課題一覧
a - 抜粋本文の「園田真理(芳賀優里亜)は」で始まる段落を、主要な事実を保ったまま箇条書きで簡潔にまとめてください。
b - 抜粋本文によると、乾巧を演じているのは誰ですか。
c - 抜粋本文のあらすじで括弧内に記された出演者名を、それぞれが演じる役名とともにすべて挙げてください。

抜粋本文
時は残酷である。20年も経てば、国や文化がごそっと変わることも有り得る。
国が変わるなら人も変わる。
内面の変化もあるだろうが、わかりやすい変化としては老ける。

もちろんフィクションの作品内だろうと、それを演ずるのが生身の人間である限り、声や見た目などは老ける。それは人間が生命であることを証明する、恐らく永遠に解決しないであろう枷だ。たとえ老化を抑える技術が開発されたとしても、今度は何歳からを「老け」と定義するのかと騒がれるであろう。

しかし老けたからと言って、人の魅力が無くなるのかと言われれば、それは全く別の問題だ。
むしろ魅力が増す場合だってある。

パラダイス・リゲインドはまさしく、そのような作品であった。

前座はここまでにして、そろそろ本題に入ろう。

なお、割とガッツリネタバレするので、見ていない方はブラウザバックを推奨する。


あらすじ

園田真理(芳賀優里亜)は菊池啓太郎の甥・条太郎(浅川大治)、海堂直也(唐橋充)、そして、いつしか戻ってきた草加雅人(村上幸平)とともにクリーニング店「西洋洗濯舗 菊池クリーニング店」を経営しながらオルフェノクの庇護を行っていた。一方、政府により企業再生されたスマートブレイン社は、オルフェノクの殲滅を目指す企業へと変貌を遂げ、北崎(藤田玲)が社を率いていた。 ある日、追いつめられたオルフェノクを救うため、草加と海堂は仮面ライダーカイザスネークオルフェノクとなり、殲滅隊隊長の胡桃玲菜(福田ルミカ)/仮面ライダーミューズと交戦。そこに現れたのは、数年前に真理たちの前から姿を消して以降、消息不明となっていた、あの乾巧(半田健人)だった。巧は、かつてとは異なる姿のファイズ・仮面ライダーネクストファイズへと変身し、スマートブレイン社の尖兵として、その力を使い始めた…! ネクストファイズに攻撃されて混乱する真理たち。巧はなぜスマートブレインにいるのか?今まで何をしていたのか? 波乱を含んだ彼らの再会は、オルフェノクと人類をめぐる新たな物語のほんの序章に過ぎなかった。
(公式サイトより引用)

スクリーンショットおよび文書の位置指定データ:
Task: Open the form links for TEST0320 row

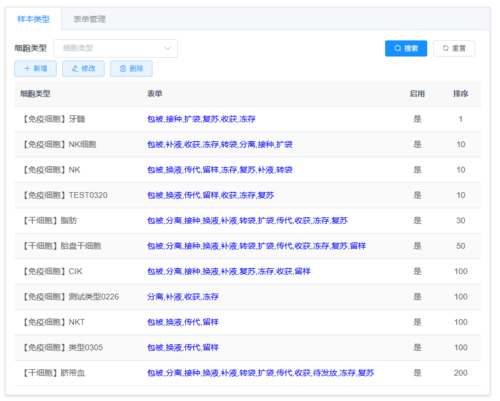Action: click(211, 195)
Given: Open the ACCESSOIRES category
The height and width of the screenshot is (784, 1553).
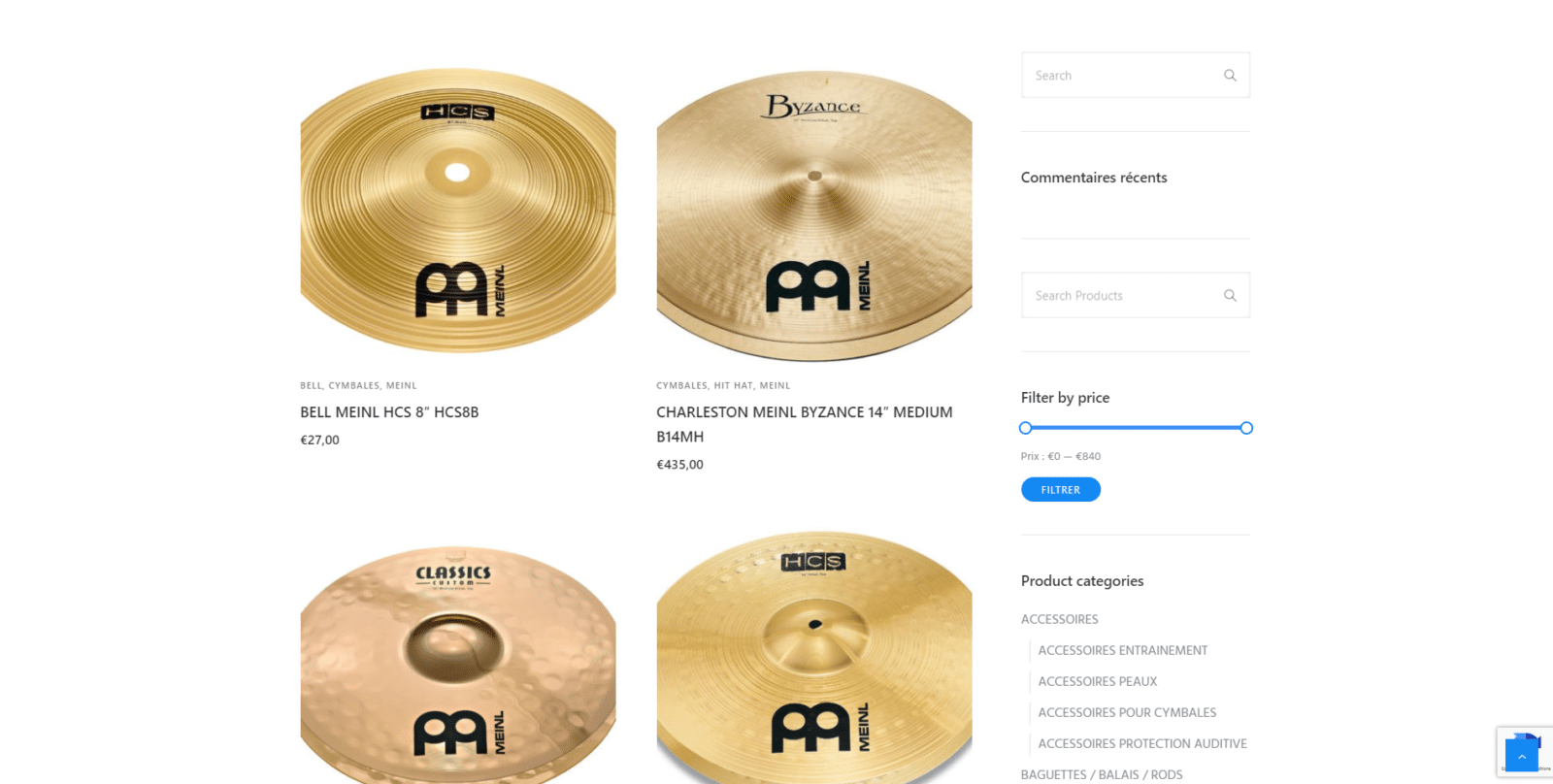Looking at the screenshot, I should pos(1059,619).
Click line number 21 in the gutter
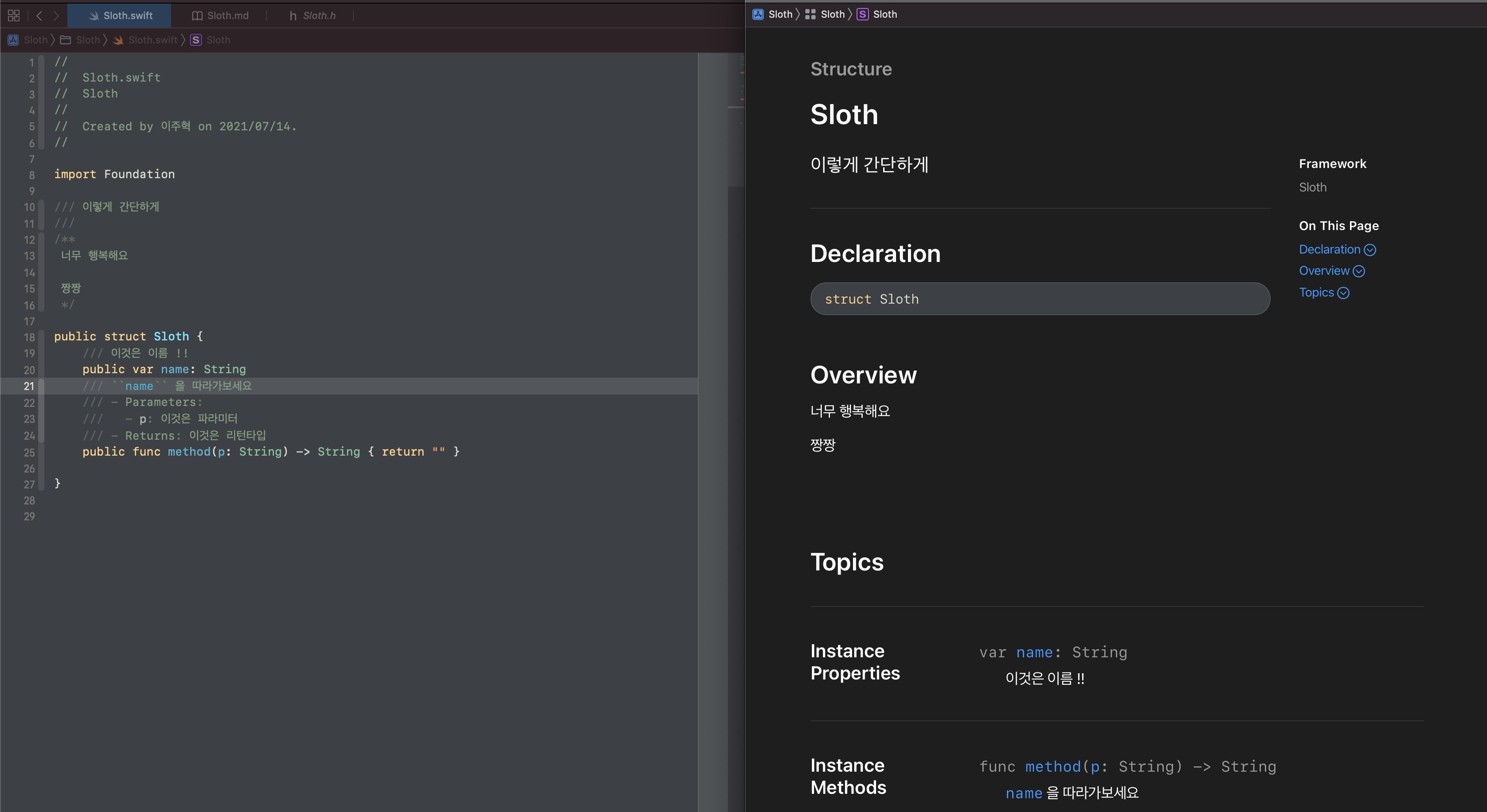The width and height of the screenshot is (1487, 812). 29,386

解答一覧
a -
- 園田真理は、条太郎、海堂直也、戻ってきた草加雅人とともに「西洋洗濯舗 菊池クリーニング店」を経営しながら、オルフェノクを庇護している。
- 政府により企業再生されたスマートブレイン社は、北崎が率いる、オルフェノクの殲滅を目指す企業へと変わった。
- 草加と海堂は、追いつめられたオルフェノクを救うために変身し、殲滅隊隊長の胡桃玲菜/仮面ライダーミューズと交戦する。
- そこへ、数年前から消息不明だった乾巧が現れる。巧は仮面ライダーネクストファイズに変身し、スマートブレイン社の尖兵としてその力を使い始める。
- 真理たちは混乱する。この再会は、オルフェノクと人類をめぐる新たな物語の序章に過ぎなかった。

b - 半田健人です。

c -
- 芳賀優里亜(園田真理)
- 浅川大治(条太郎)
- 唐橋充(海堂直也)
- 村上幸平(草加雅人)
- 藤田玲(北崎)
- 福田ルミカ(胡桃玲菜)
- 半田健人(乾巧)